Method: Fifteen phantoms simulating various amounts of coronary calcification were scanned in five different positions with a slice thickness of 3.0 mm and a table feed of 3.0, 2.5, and 2.0 mm. For the conventional "Agatston score" and a "volume score" (total volume of calcified lesions), interscan variabilities were compared between the three image acquisition protocols.

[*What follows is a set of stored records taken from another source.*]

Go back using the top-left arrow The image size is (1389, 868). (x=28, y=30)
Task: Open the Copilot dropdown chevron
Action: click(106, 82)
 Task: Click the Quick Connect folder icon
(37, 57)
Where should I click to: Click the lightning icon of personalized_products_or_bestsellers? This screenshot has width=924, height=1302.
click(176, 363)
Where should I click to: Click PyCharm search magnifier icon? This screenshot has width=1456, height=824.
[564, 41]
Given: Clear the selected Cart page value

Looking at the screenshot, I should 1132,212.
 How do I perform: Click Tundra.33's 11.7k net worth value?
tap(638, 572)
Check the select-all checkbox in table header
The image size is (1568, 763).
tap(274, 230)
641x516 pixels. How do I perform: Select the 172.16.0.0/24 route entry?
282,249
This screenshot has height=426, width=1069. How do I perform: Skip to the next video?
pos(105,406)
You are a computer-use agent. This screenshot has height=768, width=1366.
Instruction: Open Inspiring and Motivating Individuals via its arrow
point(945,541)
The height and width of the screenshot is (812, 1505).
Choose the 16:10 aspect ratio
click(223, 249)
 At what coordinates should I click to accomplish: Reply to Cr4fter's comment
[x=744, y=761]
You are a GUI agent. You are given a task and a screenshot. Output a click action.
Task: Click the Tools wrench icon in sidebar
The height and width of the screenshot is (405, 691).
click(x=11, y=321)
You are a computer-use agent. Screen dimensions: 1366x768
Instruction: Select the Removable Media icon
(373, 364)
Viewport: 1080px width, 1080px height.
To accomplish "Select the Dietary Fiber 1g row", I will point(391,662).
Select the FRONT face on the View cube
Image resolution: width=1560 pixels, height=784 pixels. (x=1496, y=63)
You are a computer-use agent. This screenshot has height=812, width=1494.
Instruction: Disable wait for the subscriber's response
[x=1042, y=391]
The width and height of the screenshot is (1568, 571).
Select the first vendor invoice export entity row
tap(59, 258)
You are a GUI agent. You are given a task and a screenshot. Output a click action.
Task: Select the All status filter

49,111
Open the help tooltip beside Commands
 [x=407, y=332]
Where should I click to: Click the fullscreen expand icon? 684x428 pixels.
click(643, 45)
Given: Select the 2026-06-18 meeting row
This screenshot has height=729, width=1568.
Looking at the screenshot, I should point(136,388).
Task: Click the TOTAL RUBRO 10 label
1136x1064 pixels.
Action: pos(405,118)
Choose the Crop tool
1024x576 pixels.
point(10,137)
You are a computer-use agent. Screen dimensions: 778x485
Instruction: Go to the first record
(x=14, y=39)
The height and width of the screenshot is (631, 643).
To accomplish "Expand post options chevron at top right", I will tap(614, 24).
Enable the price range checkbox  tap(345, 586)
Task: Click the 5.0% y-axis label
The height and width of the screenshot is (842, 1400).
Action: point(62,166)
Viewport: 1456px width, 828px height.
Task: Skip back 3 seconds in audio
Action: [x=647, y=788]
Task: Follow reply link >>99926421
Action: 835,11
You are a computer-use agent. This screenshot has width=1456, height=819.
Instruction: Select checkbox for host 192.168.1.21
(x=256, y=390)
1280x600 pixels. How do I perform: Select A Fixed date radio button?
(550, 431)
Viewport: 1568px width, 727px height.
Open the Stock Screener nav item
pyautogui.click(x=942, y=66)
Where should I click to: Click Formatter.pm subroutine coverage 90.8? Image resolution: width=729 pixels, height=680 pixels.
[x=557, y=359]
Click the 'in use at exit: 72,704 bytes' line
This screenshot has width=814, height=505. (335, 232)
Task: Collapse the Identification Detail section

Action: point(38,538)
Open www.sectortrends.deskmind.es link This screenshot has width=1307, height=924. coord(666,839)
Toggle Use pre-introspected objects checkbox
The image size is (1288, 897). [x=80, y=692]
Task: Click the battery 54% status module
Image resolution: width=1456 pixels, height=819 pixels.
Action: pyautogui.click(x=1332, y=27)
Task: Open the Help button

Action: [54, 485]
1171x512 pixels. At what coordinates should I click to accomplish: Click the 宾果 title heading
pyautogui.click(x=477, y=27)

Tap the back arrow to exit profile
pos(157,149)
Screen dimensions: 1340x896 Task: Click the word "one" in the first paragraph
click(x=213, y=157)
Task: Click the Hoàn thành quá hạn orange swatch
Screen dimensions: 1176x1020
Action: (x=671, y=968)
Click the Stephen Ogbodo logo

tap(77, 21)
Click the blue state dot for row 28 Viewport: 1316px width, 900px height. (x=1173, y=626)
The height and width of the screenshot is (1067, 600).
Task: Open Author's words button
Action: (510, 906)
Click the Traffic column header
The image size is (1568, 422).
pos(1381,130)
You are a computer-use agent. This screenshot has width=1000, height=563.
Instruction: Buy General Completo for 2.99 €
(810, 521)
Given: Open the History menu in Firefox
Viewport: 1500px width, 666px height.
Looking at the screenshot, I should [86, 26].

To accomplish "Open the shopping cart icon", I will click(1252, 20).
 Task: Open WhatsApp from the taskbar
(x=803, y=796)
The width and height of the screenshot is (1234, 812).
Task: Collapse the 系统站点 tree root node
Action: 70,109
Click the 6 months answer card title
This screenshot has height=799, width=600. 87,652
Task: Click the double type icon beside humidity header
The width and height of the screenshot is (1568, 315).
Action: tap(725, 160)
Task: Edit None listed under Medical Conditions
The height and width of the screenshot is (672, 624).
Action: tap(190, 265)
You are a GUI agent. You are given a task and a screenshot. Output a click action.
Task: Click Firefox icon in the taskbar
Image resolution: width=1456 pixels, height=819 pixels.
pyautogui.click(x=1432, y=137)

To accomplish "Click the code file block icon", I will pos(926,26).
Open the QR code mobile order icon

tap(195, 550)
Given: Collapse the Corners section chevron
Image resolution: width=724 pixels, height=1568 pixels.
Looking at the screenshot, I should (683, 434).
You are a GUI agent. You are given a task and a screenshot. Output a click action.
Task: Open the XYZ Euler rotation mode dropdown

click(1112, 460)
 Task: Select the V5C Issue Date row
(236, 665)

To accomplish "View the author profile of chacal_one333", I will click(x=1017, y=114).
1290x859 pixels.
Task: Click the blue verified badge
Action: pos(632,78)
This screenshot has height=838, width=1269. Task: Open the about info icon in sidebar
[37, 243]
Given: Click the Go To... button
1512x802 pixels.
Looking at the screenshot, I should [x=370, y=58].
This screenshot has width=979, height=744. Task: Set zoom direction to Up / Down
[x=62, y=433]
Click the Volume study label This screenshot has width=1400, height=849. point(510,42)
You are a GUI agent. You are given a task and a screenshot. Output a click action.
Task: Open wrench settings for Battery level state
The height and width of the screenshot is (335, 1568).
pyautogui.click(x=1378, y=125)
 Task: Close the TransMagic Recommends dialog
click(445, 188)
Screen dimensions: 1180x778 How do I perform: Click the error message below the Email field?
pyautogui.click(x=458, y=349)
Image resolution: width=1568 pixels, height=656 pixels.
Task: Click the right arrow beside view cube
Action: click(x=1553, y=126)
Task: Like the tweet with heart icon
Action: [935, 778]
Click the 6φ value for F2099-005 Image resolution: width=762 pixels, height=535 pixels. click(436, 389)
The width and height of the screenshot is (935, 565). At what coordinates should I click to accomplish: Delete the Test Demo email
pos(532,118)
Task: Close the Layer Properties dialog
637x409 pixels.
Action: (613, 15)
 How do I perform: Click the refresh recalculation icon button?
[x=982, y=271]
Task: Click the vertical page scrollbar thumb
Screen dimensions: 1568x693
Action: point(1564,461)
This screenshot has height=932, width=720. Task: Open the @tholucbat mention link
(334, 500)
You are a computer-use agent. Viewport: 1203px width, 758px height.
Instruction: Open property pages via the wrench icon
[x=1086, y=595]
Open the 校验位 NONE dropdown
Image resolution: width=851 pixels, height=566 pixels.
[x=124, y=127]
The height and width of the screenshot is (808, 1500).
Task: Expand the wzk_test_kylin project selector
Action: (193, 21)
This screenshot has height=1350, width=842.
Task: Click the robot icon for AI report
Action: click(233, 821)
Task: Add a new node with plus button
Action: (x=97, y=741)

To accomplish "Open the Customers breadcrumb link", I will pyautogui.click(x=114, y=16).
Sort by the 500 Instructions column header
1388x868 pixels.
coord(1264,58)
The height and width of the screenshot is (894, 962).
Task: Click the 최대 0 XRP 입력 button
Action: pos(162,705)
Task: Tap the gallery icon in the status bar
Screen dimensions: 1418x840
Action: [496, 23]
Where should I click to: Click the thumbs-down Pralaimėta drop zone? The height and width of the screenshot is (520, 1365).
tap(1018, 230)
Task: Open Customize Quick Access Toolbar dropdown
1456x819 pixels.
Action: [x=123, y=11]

Results: Agatston score variability was significantly lower for the 2.0 mm table feed than for the 3.0 or 2.5 mm table feed (3.0 mm: 22.9 +/- 10.3%; 2.5 mm: 13.6 +/- 8.2%; 2.0 mm: 8.9 +/- 5.5%). Volume score variability was significantly lower for 2.5 and 2.0 mm table feed than for 3.0 mm table feed (3.0 mm: 21.7 +/- 11.0%; 2.5 mm: 10.9 +/- 5.9%; 2.0 mm: 9.8 +/- 5.9%).

Conclusion: Overlapping cross-sections, especially in combination with volumetric scoring, significantly improved interscan reproducibility of EBT calcium quantification in a phantom study.